Denial-of-Service (DoS) Vulnerability

Vulnerability

A denial-of-service (DoS) vulnerability exists in F-Secure and WithSecure products where the aerdl.dll component may enter an infinite loop when unpacking Portable Executable (PE) files [1]. This issue can cause the scanning engine to become unresponsive or crash. The affected products include various F-Secure and WithSecure antivirus and security solutions; specific version numbers are not disclosed in the available references [1].

Exploitation

An attacker can exploit this vulnerability by providing a specially crafted PE file that triggers the infinite loop in aerdl.dll during unpacking [1]. No authentication is required, and the attacker does not need any special network position beyond the ability to deliver the malicious file to the target system (e.g., via email, web download, or file share). The scanning engine processes the file automatically, requiring no user interaction beyond normal file scanning activities [1].

Impact

Successful exploitation leads to a denial-of-service condition, where the scanning engine crashes or becomes hung [1]. This can prevent the affected product from scanning further files, potentially leaving the system unprotected until the engine is restarted.

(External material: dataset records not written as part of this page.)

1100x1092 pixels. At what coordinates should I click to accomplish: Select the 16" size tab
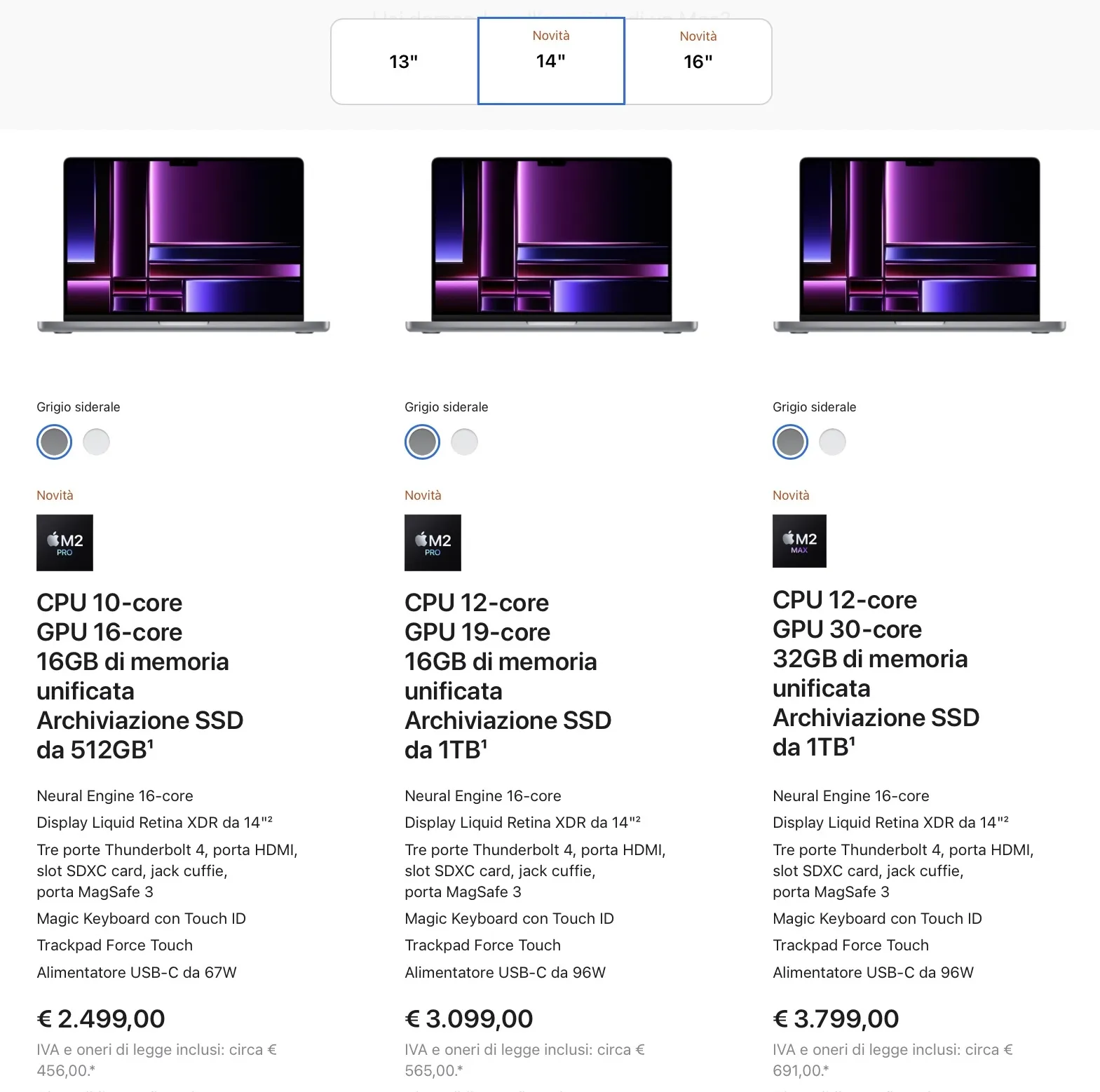click(x=698, y=62)
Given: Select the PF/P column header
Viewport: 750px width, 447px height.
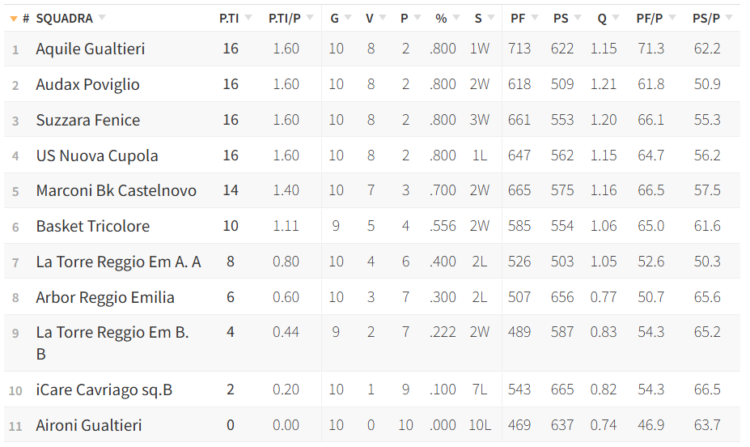Looking at the screenshot, I should point(649,19).
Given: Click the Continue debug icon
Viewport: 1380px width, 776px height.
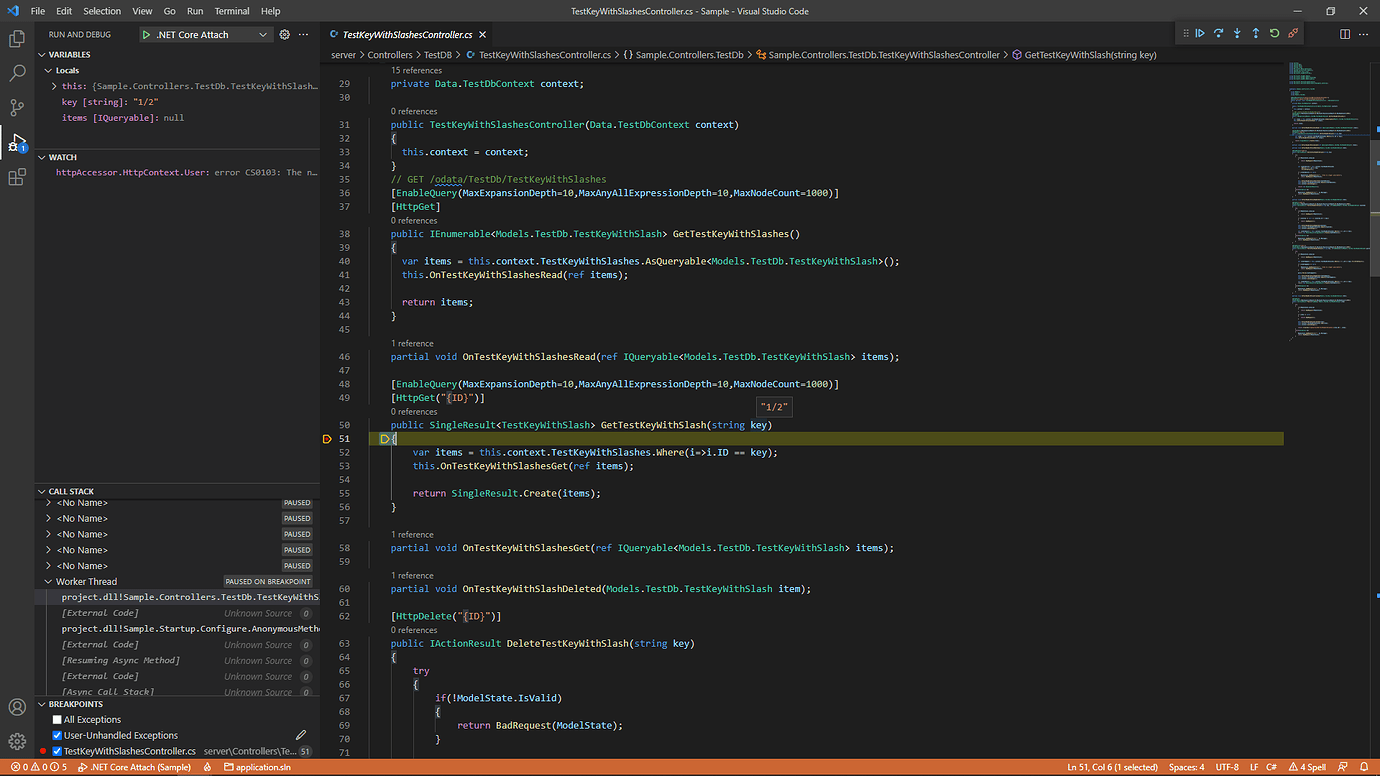Looking at the screenshot, I should tap(1200, 33).

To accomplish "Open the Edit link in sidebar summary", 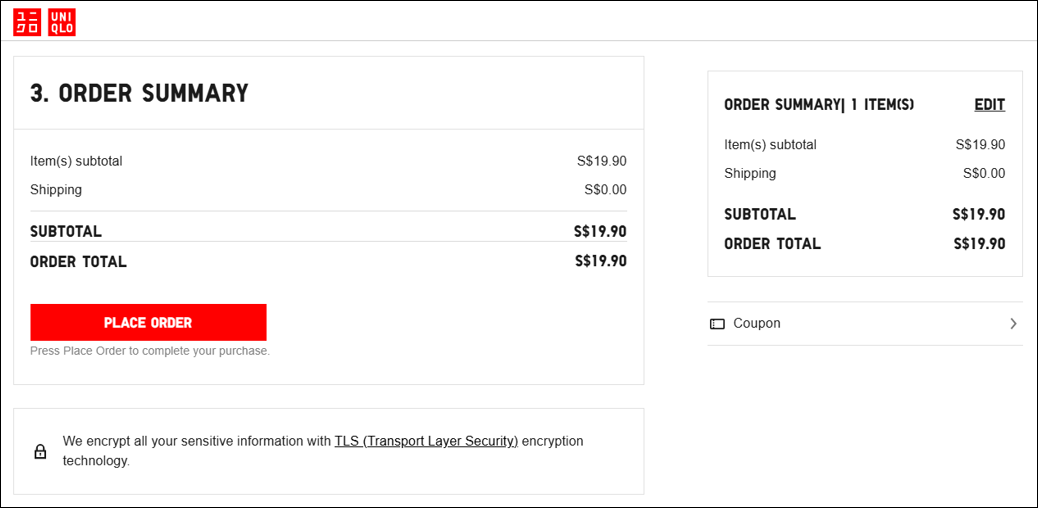I will pos(989,105).
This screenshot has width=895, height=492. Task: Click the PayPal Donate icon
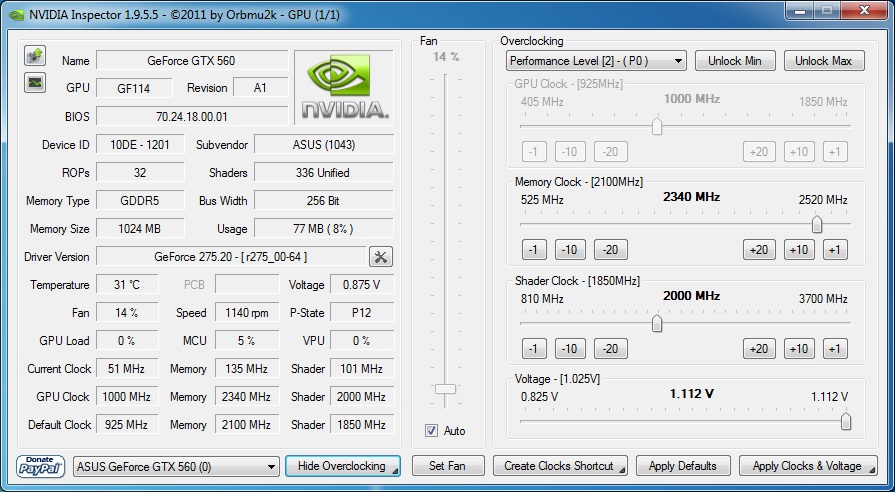coord(41,466)
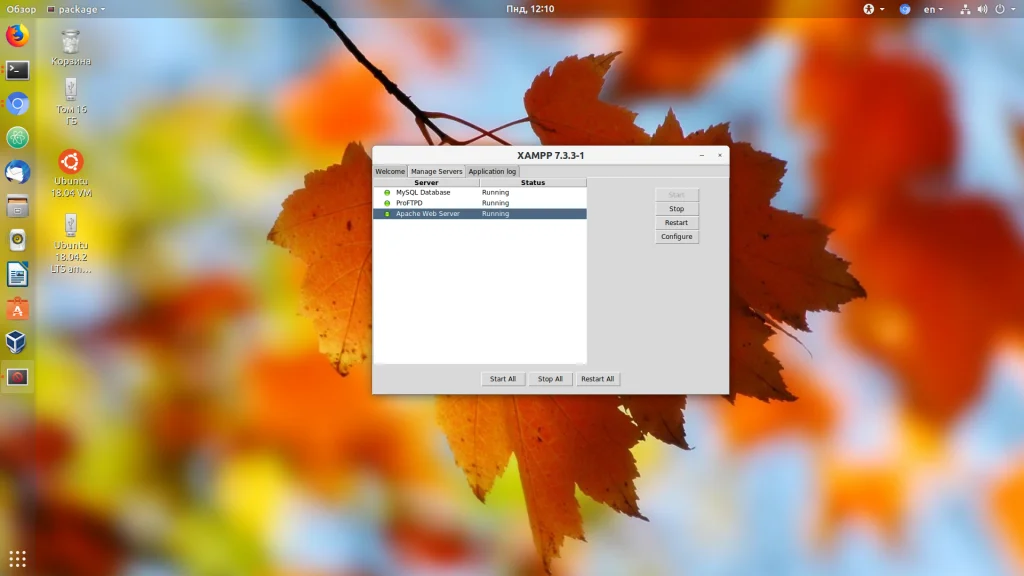Open Ubuntu Software center icon
Viewport: 1024px width, 576px height.
tap(17, 309)
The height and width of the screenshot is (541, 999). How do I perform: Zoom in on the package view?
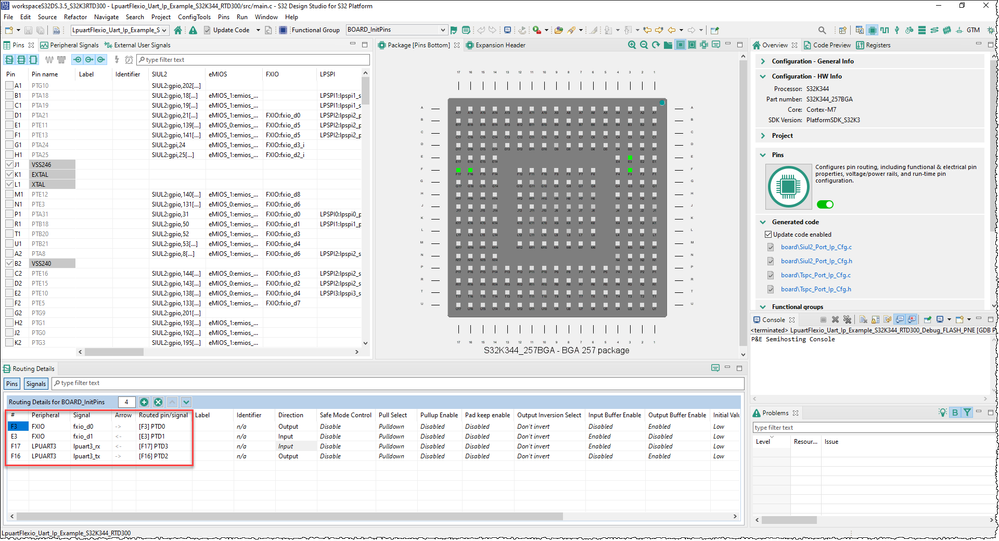pyautogui.click(x=633, y=45)
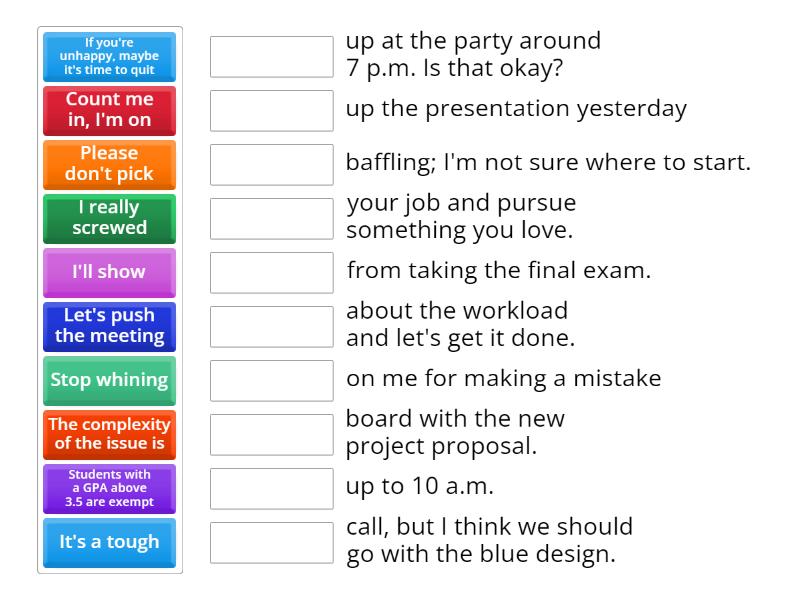The height and width of the screenshot is (600, 800).
Task: Select the answer box next to 'call, but I think'
Action: [272, 543]
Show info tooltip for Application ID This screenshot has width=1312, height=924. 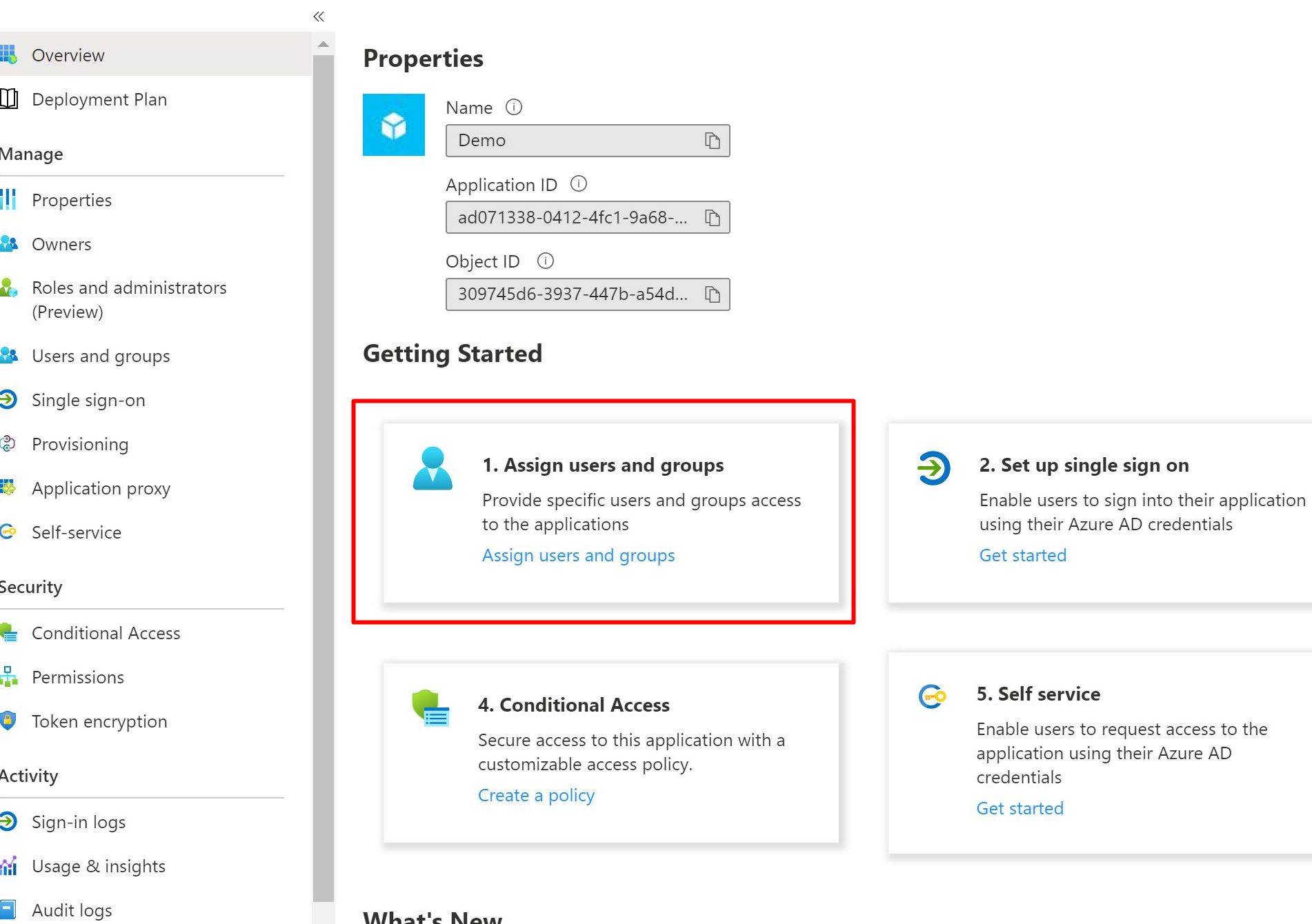coord(579,184)
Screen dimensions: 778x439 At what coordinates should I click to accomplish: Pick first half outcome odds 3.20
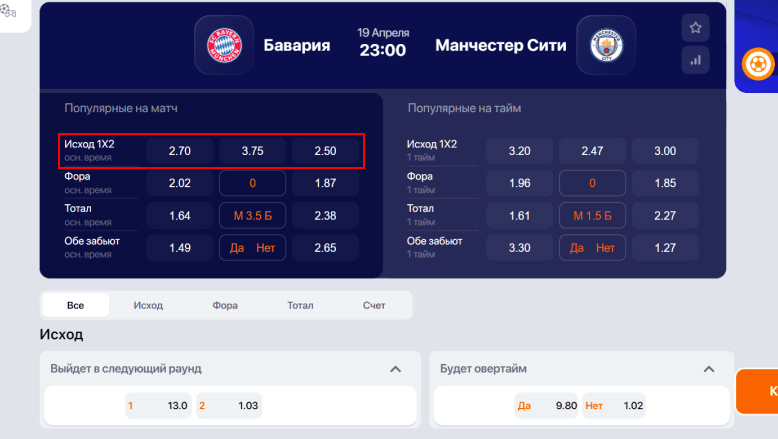pos(520,152)

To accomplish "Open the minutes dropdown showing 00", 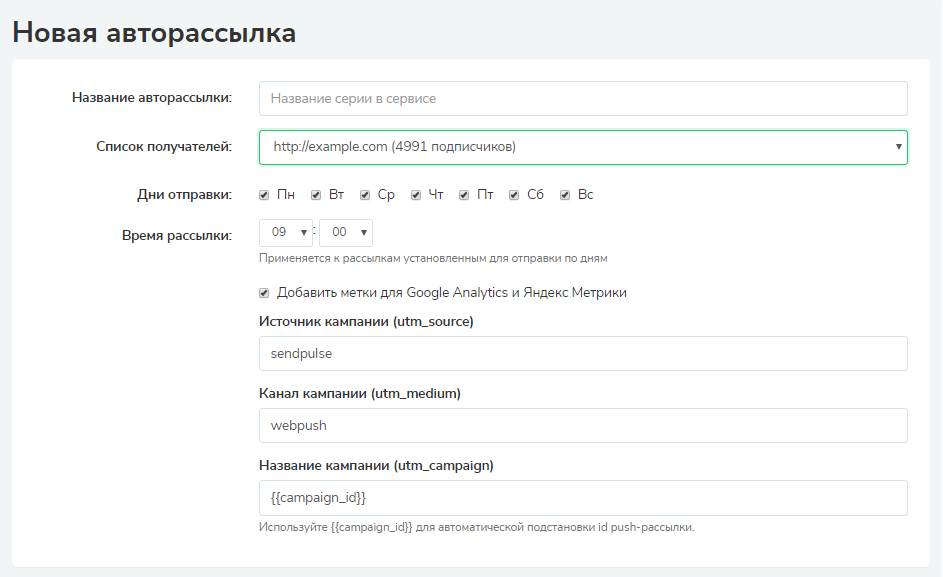I will pyautogui.click(x=346, y=233).
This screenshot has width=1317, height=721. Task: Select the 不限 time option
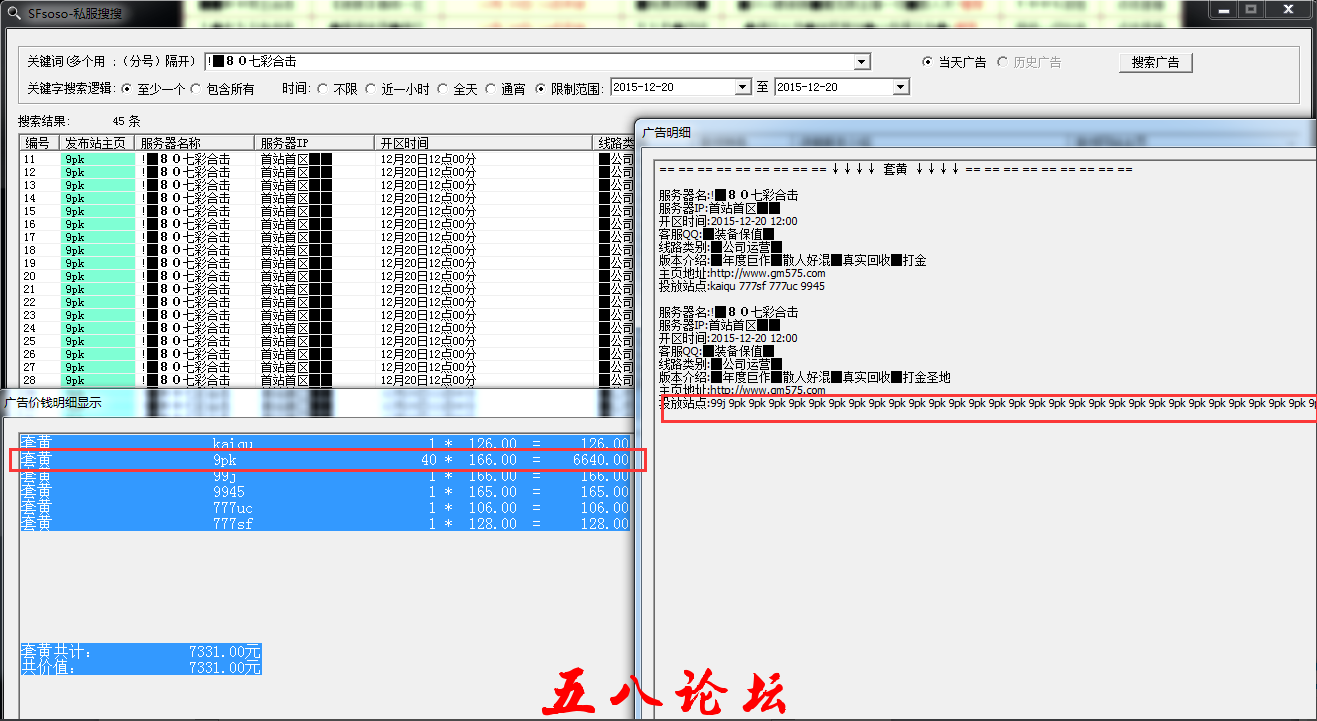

The impact is limited to availability; there is no indication of data compromise or privilege escalation [1].

Mitigation

F-Secure and WithSecure have not yet released a specific security advisory detailing the fix for CVE-2022-28884 in the provided references [1][2]. Users should monitor the official F-Secure and WithSecure security advisories page [1] for updates. Until a patch is available, ensure that real-time scanning is enabled and that antivirus definitions are up to date, as these may help reduce the risk. No workaround is explicitly mentioned in the available sources [1][2].